* **TASK INSTRUCTIONS**
What's needed is an exact copy of all the data below, without pictures.

(Records excerpted from a collection)
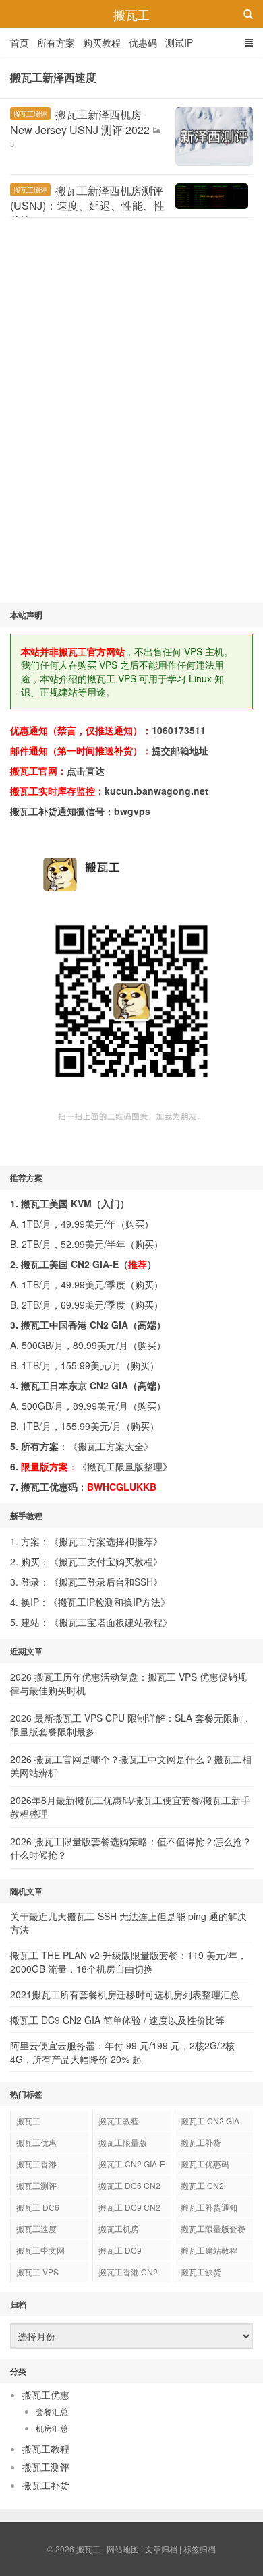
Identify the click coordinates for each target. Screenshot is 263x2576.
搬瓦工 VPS (37, 2271)
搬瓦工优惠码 (205, 2163)
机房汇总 (52, 2428)
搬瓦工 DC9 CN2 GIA (129, 2209)
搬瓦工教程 (118, 2120)
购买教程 (102, 42)
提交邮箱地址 (180, 750)
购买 (134, 1223)
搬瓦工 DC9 (120, 2250)
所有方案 (56, 42)
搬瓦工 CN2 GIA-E (131, 2163)
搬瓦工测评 (30, 114)
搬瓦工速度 (36, 2228)
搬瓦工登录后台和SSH (106, 1581)
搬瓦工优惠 (36, 2142)
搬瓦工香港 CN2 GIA (128, 2274)
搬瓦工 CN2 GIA (210, 2120)
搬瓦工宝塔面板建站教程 (111, 1622)
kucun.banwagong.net (156, 791)
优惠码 (143, 42)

* **YOUR SOLUTION**
Identify the click coordinates for each target. Screenshot is 263x2576.
搬瓦工 VPS (37, 2271)
搬瓦工优惠码 (205, 2163)
机房汇总 (52, 2428)
搬瓦工 DC9 CN2 GIA (129, 2209)
搬瓦工教程 (118, 2120)
购买教程 (102, 42)
提交邮箱地址 (180, 750)
购买 (134, 1223)
搬瓦工 DC9 (120, 2250)
所有方案 (56, 42)
搬瓦工 CN2 GIA-E (131, 2163)
搬瓦工测评 (30, 114)
搬瓦工速度 (36, 2228)
搬瓦工登录后台和SSH (106, 1581)
搬瓦工优惠 (36, 2142)
搬瓦工香港 CN2 GIA (128, 2274)
搬瓦工 CN2 GIA (210, 2120)
搬瓦工宝塔面板建站教程 (111, 1622)
kucun.banwagong.net (156, 791)
优惠码 (143, 42)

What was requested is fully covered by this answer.